Adam Blickstein is right in arguing that restoring the intelligence community’s credibility will be essential to the ability of any future presidential administration to mobilize public opinion for a necessary intervention. Whether or not that’s possible in an age of “all info ops, all the time” remains to be seen. There will always be both known and unknown gaps in our intelligence, and how they are used to drive policy is often an essentially political decision. Jeffrey Lewis, in a post I flagged yesterday, called attention to the different ways in which the Clinton and Bush administrations assessed a known gap in intelligence on North Korea. The divergence in their conclusions has as much to do with political considerations as with the longterm strategic cost-benefit analysis.
A good place to start, though, would be in not purposely distorting the known intelligence, for instance, about Iran’s nuclear program, as Matthew Yglesias points out in an entertaining post here. That said, it’s important to be precise about what the NIE said and didn’t say (.pdf), and what we can and can’t know about Iran’s intentions. The NIE said that Iran has halted the weaponization component of its nuclear program. Most opponents of a war with Iran in particular and the Bush administration’s disastrous Iran policy in general latched onto that to argue that Iran is not developing nuclear weapons.
There are two problems with that argument, despite its apparent tautology. To begin with, the production of a deployable nuclear weapon depends on a number of components: weapons grade fissile material, a delivery system, and the actual implosion device necessary to set off the atomic reaction, among others. The NIE basically stated that Iran decided to freeze the last component, probably in response to heightened international concern and pressure. But Iran is still developing the first two components, and they are still just as applicable to any eventual nuclear design. It’s the equivalent of building a car frame, refining gasoline, and discontinuing the program that was developing the internal combustion engine.
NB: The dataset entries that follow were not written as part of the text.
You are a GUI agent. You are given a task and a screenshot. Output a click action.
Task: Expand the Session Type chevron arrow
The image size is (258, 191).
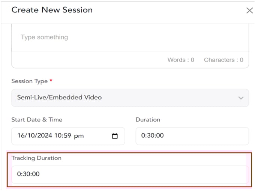tap(241, 98)
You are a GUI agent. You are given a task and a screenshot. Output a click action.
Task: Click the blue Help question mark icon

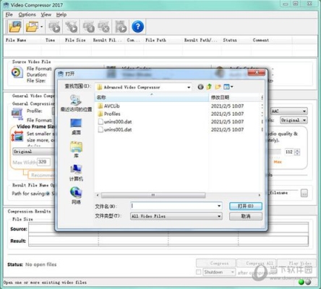tap(137, 27)
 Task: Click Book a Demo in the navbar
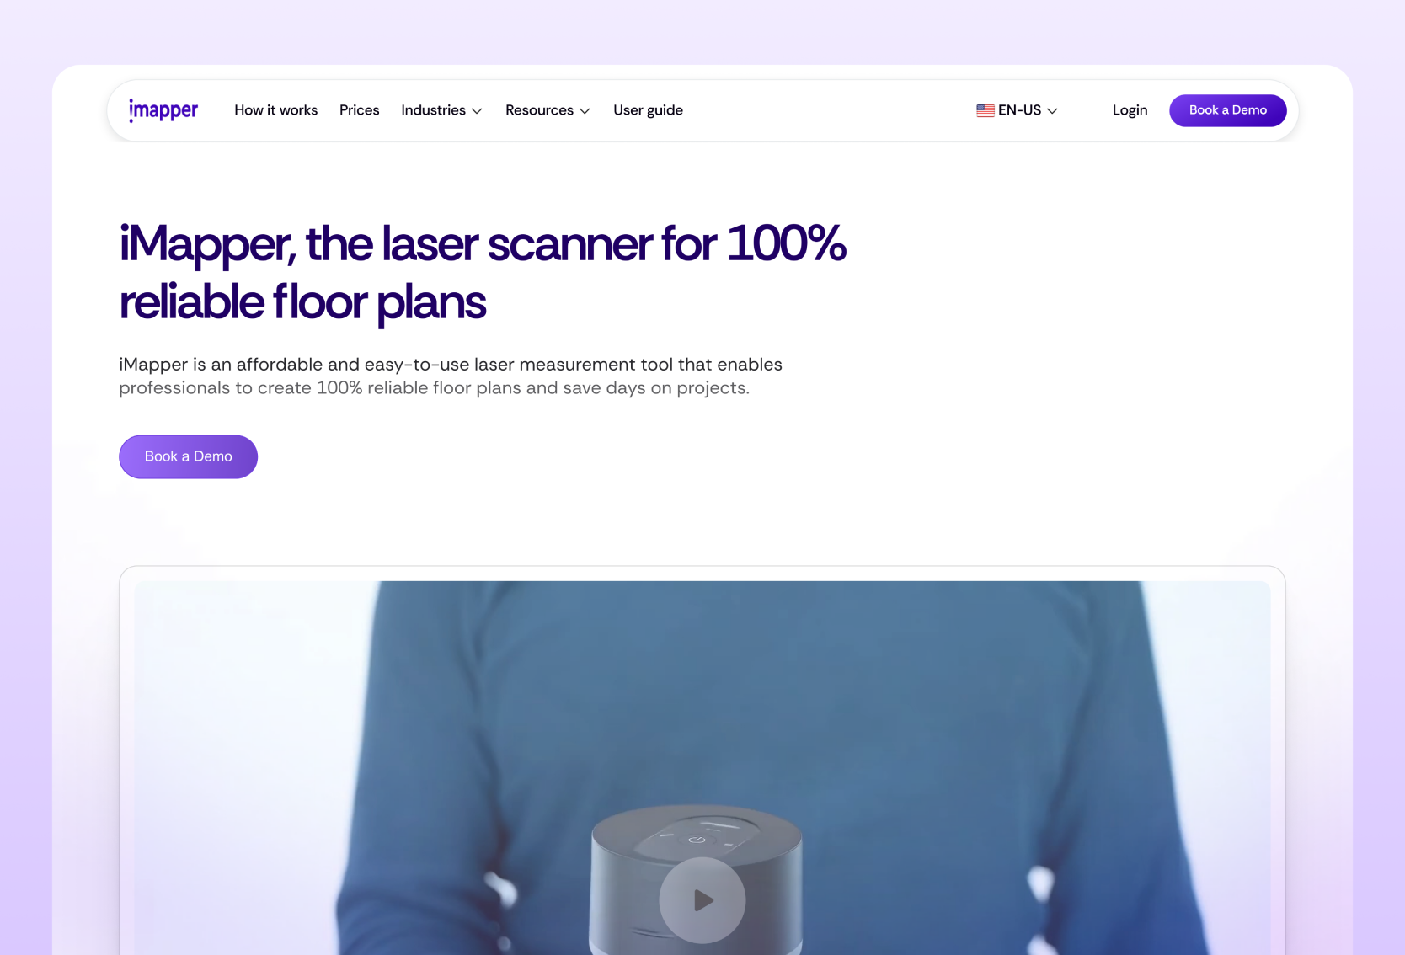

From everything I’ve read, the actual weaponization device is not the most arduous part of the process. The uranium enrichment is. Which means that while Iran is no longer developing nuclear weapons, the question of whether it is still pursuing them boils down to its intentions. The fact that it had a weaponization program to begin with leaves little doubt as to its initial intentions. But here’s what the NIE had to say about Iran’s current intentions:
. . .we also assess with moderate-to-high confidence that Tehran at a minimum is keeping open the option to develop nuclear weapons.
There’s also this:
Iranian entities are continuing to develop a range of technical capabilities that could be applied to producing nuclear weapons, if a decision is made to do so. For example, Iran’s civilian uranium enrichment program is continuing. We also assess with high confidence that since fall 2003, Iran has been conducting research and development projects with commercial and conventional military applications—some of which would also be of limited use for nuclear weapons.
Finally there’s this:
We assess with moderate confidence that convincing the Iranian leadership to forgo the eventual development of nuclear weapons will be difficult given the linkage many within the leadership probably see between nuclear weapons development and Iran’s key national security and foreign policy objectives, and given Iran’s considerable effort from at least the late 1980s to 2003 to develop such weapons. In our judgment, only an Iranian political decision to abandon a nuclear weapons objective would plausibly keep Iran from eventually producing nuclear weapons—and such a decision is inherently reversible.
It’s important to push back against any distortions of the intelligence, but it’s counterproductive to push back to the point of distorting to the opposite extreme. I advocate engaging Iran, because I think that whatever eventual concessions we might mutually make would be strategically less costly than an armed intervention.
But we shouldn’t be naive. We’re dealing with a hostile country harboring adversarial regional ambitions that has been opaque in developing its nuclear program and has a history of nuclear weapons intentions. There are also a variety of regional stability concerns and broader non-proliferation principles that would be jeopardized by an eventual Iranian nuclear weapons capacity, even if Iran itself is deterrable.
That makes for a much more complicated strategic problem to resolve in just about every possible way. But reality usually does.